Serafini – Il loro nome significa Ardenti. Sono statici conservatori dell’energia divina increata; pur non conoscendo quella che sarà la Volontà Creatrice, essi reggono fra le loro mani l’energia primordiale e la rendono disponibile nel momento in cui dovrà canalizzarsi per manifestarsi.
Cherubini – Il loro nome significa Colui che prega. Ricevono l’onda del Pensiero Divino, e l’energia per realizzarlo, direttamente dai Serafini. Costituiscono l’elemento dinamico: in base al Progetto, distribuiscono e organizzano le leggi e le strutture dell’energia divina emanata. Per tale motivo, li conosciamo quali guardiani dell’Arca dell’Alleanza e della Porta del Paradiso.
Troni – Portatori della Giustizia di Dio, sovrintendono alla corretta collocazione nello spazio e nel tempo dell’elemento creato.
Dominazioni – Stabiliscono i confini entro i quali l’elemento creato potrà agire, nel pieno rispetto delle leggi statiche e dinamiche che i Cherubini hanno stabilito in precedenza. Confini entro cui la nuova creazione potrà muoversi interagendo con gli altri elementi creati, secondo un principio di generale armonia e in ottemperanza alle leggi universali.
Virtù – Dispensatori di Grazia, definiscono l’archetipo, in termini di qualità specifiche, dell’elemento creato.

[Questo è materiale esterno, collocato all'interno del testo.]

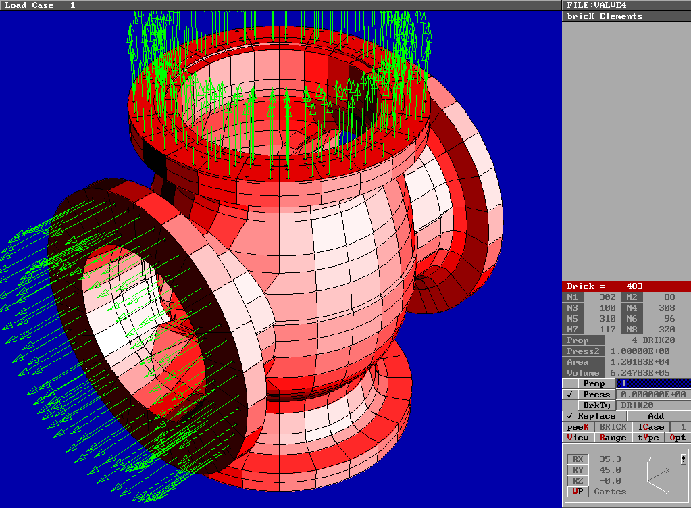The image size is (691, 508).
Task: Uncheck the Press checkbox
Action: click(569, 395)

Stabiliscono pertanto le caratteristiche proprie dell’elemento: attribuiscono la forma, il colore, la dimensione, il profumo, la temperatura. Da questo momento in poi l’elemento è pronto per scendere nei piani della materia, manifestandosi, sia esso un fiore o una galassia.
Potenze o Potestà – Caricano l’elemento creato dell’energia vitale più adatta alla sua specie. Praticamente formano i suoi corpi sottili, infondono il “prana”, modellano l’aura che permetterà l’espressione del Sé e difendono dall’attività eversiva delle forze maligne.
Principati – Sono i protettori delle manifestazioni religiose e di culto che stabiliscono e conservano i legami tra creature e Creatore; costituiscono il ponte tra la manifestazione materiale e l’essenza spirituale.
Arcangeli – Custodiscono gli archetipi dello specifico elemento creato, collocato all’interno di una specie. Sovrintendono direttamente all’attività degli Angeli posti a custodia di ogni singolo elemento. Il termine Arcangelo è composto e deriva dal greco essere a capo e messaggero.Angeli – Sono i Custodi delle singole entità, siano queste esseri umani, appartenenti ai regni vegetale e minerale, oppure oggetti costruiti dall’uomo. Inoltre sono i Costruttori delle forme all’interno dei quattro elementi e dell’etere cosmico che li contiene. In pratica, si occupano di mantenere correttamente saldo nella materia il Progetto Divino lasciando all’Uomo la possibilità, tramite il libero arbitrio, di far progredire ed evolvere tale Progetto. La categoria degli Angeli è dunque quella più vicina agli esseri umani ed opera direttamente sulla loro natura energetica.